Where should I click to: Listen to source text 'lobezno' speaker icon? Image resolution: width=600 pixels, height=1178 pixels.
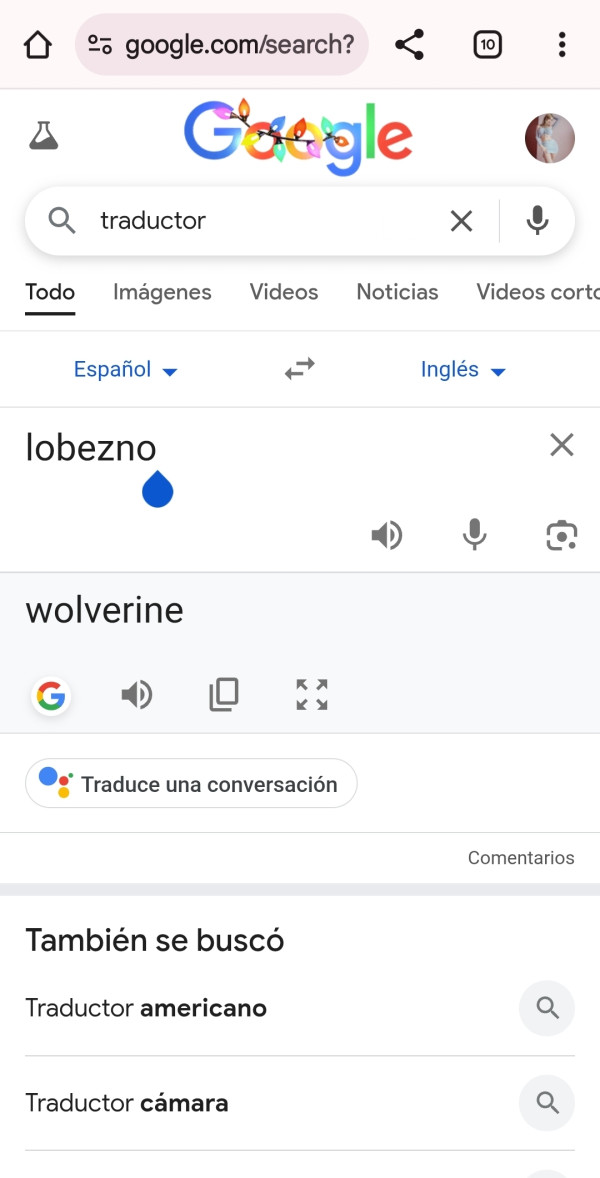[387, 536]
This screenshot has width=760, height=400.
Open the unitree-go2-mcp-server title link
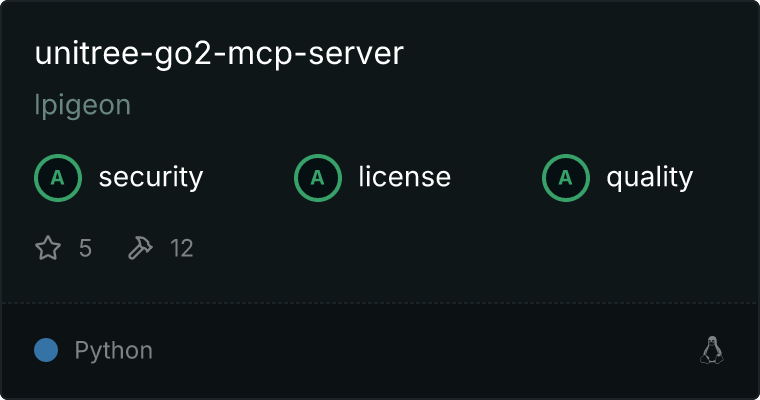(x=219, y=53)
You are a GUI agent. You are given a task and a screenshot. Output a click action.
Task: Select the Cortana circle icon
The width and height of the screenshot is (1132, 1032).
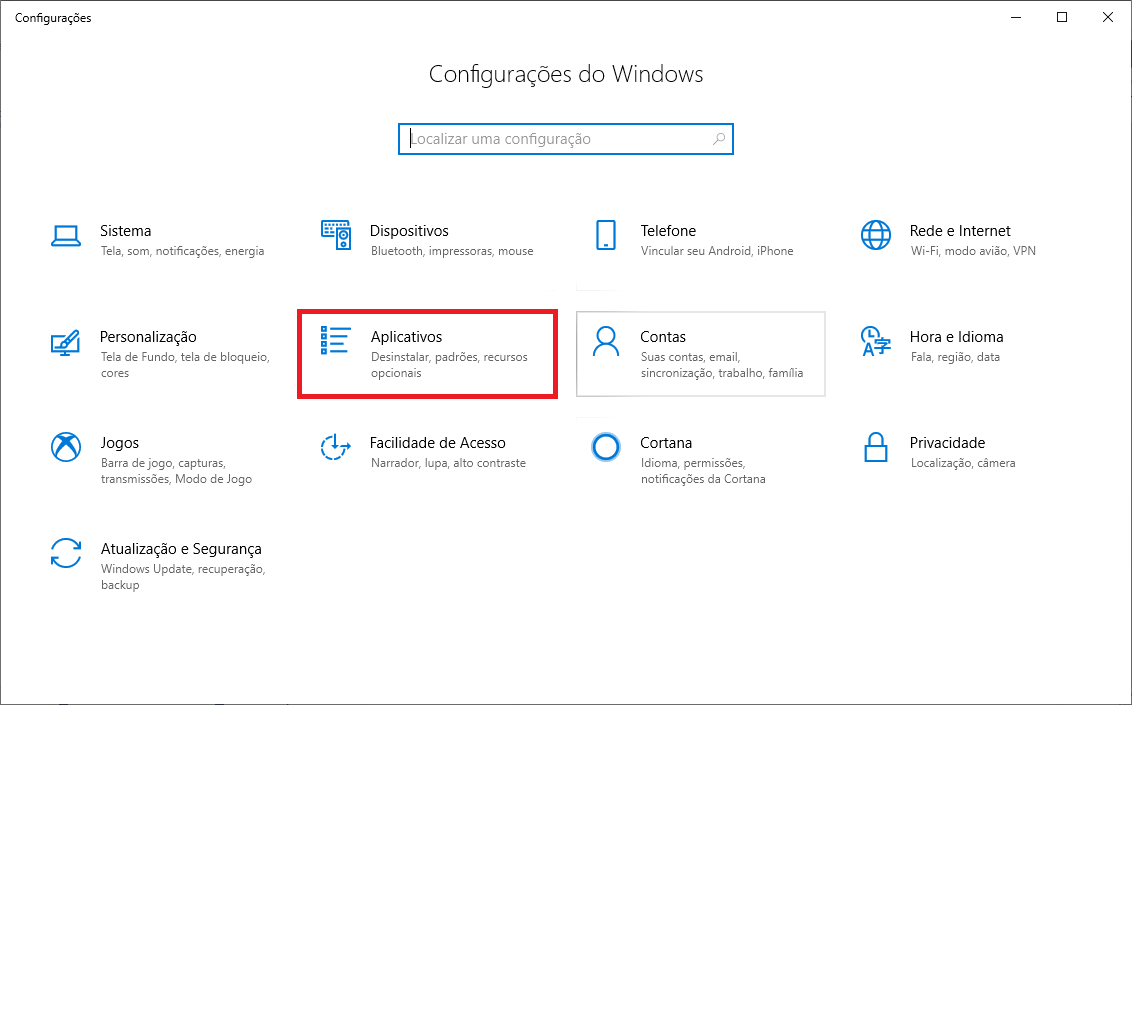coord(605,447)
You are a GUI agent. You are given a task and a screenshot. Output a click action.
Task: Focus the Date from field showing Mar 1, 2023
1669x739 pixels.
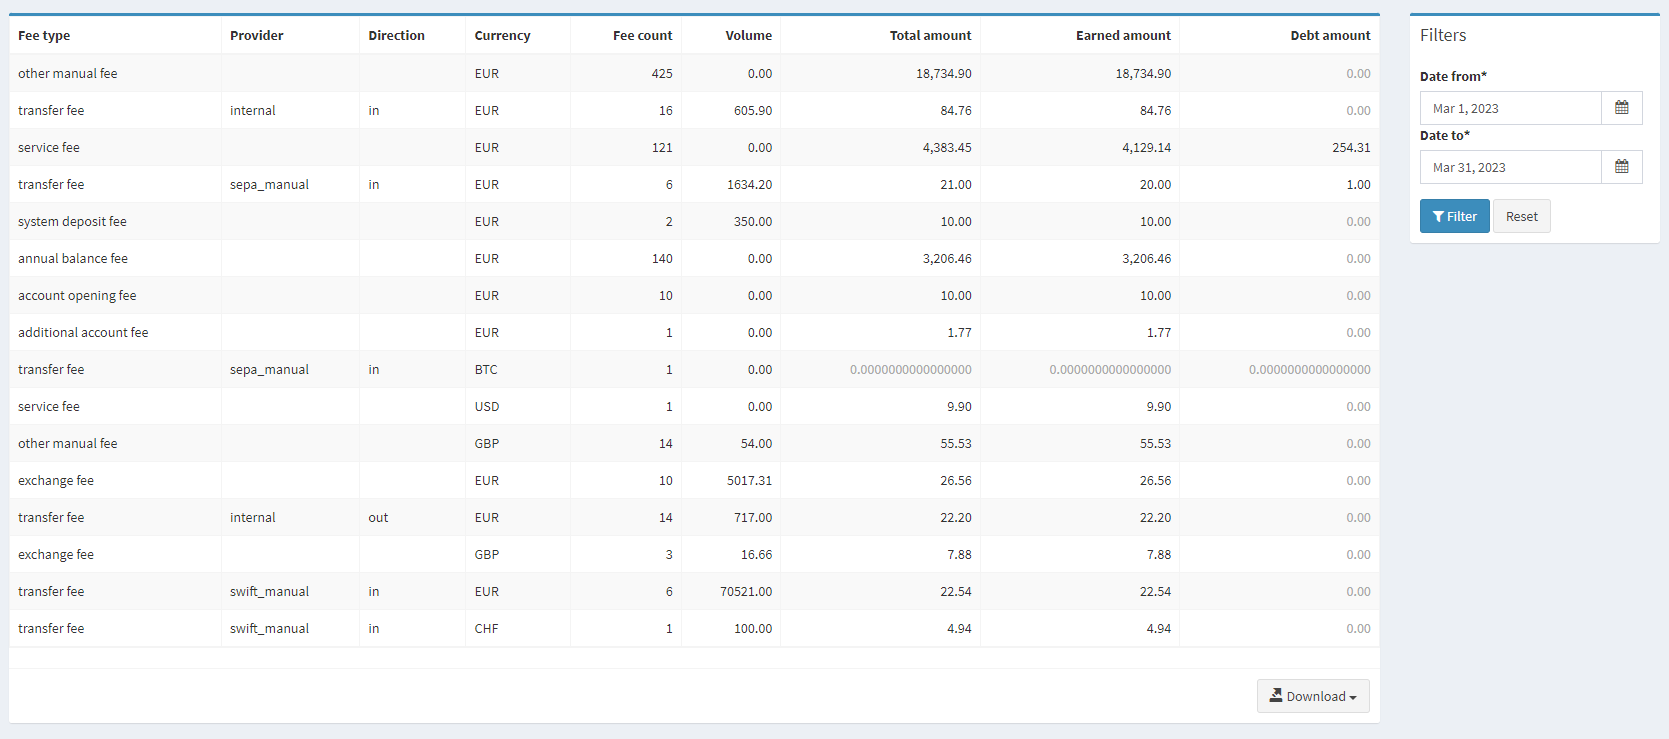coord(1510,108)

- [Brief]:
Please rewrite every line of the data above as a numbered list, skipping any blank lines and leaving the pictures out.

- [Solution]:
1. Where should I click to: Listen to source text 'lobezno' speaker icon? Image resolution: width=600 pixels, height=1178 pixels.
2. [387, 536]
3. This screenshot has width=760, height=400.
4. Open the unitree-go2-mcp-server title link
5. (x=219, y=53)
6. You are a GUI agent. You are given a task and a screenshot. Output a click action.
7. Task: Select the Cortana circle icon
8. The width and height of the screenshot is (1132, 1032).
9. coord(605,447)
10. You are a GUI agent. You are given a task and a screenshot. Output a click action.
11. Task: Focus the Date from field showing Mar 1, 2023
12. 1669x739 pixels.
13. coord(1510,108)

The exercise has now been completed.